Jakarta – TAMBANG. Elpiji bersubsidi atau dikenal elpiji 3 kg dalam beberapa hari terakhir ini banyak diperbincangkan. Mulai dari adanya kelangkaan di pasar sampai disparitas harga antara elpiji yang disubsidi dengan elpiji non subsidi.
Terkait hal ini pengamat energi Sofyano Zakaria meminta Pemerintah dalam hal ini Menteri ESDM merevisi dan atau menerbitkan kembali Peraturan Menteri ESDM terkait distribusi dan penggunaan elpiji bersubsidi tabung 3kg. Dalam regulasi ini juga diatur besaran Harga Eceran Tertinggi yang harusnya berlaku sama diseluruh pelosok negeri ini.
Menurut Sofyano pelaksanaan Distribusi Tertutup terhadap elpiji 3kg sebagaimana diatur dengan Peraturan Bersama Mendagri no 17/2011 dan Menteri ESDM nomor 5/2011, hanya merupakan gagasan dan pemikiran yang bagus diatas kertas namun nyaris “mandul” dalam pelaksanaan.
Selama ini yang terjadi distribusi tertutup hanya bisa dilaksanakan apabila penyalur elpiji 3kg terbilang sedikit jumlahnya seperti misalnya pada penyaluran bbm bersubsidi oleh SPBU SPBU yang jumlahnya hanya sekitar 5.300 SPBU. “Dengan jumlah SPBU sebanyak 5.300 an saja, itu pun ternyata Pemerintah tidak pernah berhasil menghapus penyelewengan bbm bersubsidi. Ini sebagai contoh”kata Sofyano yang juga Direktur Pusat Studi Kebijakan Publik (PUSKEPI).

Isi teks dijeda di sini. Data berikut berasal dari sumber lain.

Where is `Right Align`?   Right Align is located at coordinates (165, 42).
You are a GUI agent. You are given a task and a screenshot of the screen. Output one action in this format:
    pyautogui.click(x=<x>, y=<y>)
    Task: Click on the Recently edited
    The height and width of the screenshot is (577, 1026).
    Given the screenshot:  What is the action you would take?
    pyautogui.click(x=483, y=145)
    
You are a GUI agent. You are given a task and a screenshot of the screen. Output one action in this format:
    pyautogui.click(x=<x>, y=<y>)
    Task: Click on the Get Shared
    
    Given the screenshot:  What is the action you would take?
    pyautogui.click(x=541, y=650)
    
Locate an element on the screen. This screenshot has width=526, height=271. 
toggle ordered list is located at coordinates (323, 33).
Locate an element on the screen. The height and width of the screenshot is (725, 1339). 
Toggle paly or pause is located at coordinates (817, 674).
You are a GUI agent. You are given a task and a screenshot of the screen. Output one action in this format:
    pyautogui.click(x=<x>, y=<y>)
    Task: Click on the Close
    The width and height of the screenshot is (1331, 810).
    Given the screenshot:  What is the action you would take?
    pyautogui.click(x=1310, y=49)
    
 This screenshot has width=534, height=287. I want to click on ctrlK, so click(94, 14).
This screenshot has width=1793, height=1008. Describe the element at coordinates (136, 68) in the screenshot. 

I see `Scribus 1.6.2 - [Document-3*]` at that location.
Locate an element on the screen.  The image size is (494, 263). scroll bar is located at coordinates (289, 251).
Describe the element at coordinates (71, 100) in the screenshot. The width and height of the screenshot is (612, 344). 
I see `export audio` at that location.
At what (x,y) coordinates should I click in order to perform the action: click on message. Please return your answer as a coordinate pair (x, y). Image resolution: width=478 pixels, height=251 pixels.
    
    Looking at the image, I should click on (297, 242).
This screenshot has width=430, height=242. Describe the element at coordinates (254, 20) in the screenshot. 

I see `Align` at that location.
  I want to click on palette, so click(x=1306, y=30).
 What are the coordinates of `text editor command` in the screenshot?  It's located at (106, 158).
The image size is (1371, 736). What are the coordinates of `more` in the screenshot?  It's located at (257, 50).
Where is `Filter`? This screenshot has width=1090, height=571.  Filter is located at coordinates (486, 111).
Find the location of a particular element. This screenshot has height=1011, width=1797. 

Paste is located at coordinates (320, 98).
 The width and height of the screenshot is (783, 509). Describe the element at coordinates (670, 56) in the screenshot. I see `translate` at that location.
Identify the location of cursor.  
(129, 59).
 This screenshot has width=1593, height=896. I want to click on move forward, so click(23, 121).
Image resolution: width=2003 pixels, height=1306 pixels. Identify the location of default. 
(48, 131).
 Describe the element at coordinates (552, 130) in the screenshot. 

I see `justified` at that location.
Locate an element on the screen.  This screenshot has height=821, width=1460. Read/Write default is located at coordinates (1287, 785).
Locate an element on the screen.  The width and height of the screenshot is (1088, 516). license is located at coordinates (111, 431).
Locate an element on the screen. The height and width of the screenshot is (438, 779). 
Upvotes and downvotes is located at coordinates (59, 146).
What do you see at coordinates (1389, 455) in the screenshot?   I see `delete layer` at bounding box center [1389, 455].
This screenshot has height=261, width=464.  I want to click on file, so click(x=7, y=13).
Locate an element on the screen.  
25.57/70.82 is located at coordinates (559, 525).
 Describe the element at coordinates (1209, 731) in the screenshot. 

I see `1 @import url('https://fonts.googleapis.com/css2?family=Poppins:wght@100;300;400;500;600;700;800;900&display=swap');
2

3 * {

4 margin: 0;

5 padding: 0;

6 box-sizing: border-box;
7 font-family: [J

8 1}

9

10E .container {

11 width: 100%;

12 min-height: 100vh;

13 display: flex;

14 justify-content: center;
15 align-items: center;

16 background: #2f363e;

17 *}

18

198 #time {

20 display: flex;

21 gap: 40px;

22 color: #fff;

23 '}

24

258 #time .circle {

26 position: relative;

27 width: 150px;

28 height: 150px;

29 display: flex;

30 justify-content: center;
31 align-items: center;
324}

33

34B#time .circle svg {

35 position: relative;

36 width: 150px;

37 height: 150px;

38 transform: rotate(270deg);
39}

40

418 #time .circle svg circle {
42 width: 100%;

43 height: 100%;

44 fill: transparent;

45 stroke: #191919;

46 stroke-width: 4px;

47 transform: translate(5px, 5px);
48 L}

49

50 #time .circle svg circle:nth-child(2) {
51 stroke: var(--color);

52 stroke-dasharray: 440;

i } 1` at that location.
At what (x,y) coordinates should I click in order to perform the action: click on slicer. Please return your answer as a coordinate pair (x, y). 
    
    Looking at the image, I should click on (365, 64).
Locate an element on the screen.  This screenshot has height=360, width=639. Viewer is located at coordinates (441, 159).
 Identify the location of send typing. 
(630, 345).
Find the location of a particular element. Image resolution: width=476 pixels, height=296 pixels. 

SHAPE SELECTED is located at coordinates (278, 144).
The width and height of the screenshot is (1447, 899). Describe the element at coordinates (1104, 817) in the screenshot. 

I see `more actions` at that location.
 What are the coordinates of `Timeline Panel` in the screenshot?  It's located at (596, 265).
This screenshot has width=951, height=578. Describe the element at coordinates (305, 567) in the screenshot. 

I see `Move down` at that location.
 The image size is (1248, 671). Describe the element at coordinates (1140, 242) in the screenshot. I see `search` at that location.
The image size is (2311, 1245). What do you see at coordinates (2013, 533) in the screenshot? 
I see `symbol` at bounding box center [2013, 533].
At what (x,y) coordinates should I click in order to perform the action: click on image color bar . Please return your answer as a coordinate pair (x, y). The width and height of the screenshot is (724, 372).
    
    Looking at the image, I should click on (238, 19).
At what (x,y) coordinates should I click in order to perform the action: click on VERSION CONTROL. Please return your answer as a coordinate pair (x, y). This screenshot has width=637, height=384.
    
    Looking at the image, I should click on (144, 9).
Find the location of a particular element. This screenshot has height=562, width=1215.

Bagaimana Pemerintah akan mampu melaksanakan dan mengatur serta mengawasi distribusi tertutup dengan jumlah agen yang lebih dari 7000 dan dengan jumlah Pangkalan elpiji sekitar 150.000 ditambah lagi dengan sekitar 750.000 pengecer yang tersebar diseluruh Indonesia. “Saya sangat yakin program distribusi tertutup yang ditetapkan Pemerintah sangat mustahil bisa terwujud dalam kondisi seperti ini,”katanya dalam rilis yang diterima Majalah TAMBANG.
Tidak hanya itu, dalam melaksanakan amanat Peraturan Bersama Mendagri dan MESDM tersebut ternyata Pemerintah Daerah yang ditugaskan melakukan Pengawasan dan Pembinaan terhadap agen dan pangkalan elpiji , nyaris terbukti tidak mampu melaksanakan amanat tersebut.
Oleh karenanya, salah satu cara untuk mengatasi kemungkinan membengkaknya kuota elpiji 3 kg , sebaiknya Pemerintah dan DPRRI mengkaji ulang besaran subsidi elpiji 3 kg yang sejak tahun 2007 tidak pernah dikoreksi. Sementara ke depan konsumsi elpiji 3 kg sangat meningkat mengingat ada pertambahan jumlah penduduk, pertambahan jumlah kepala keluarga baru, peningkatan kemampuan ekonomi masyarakat.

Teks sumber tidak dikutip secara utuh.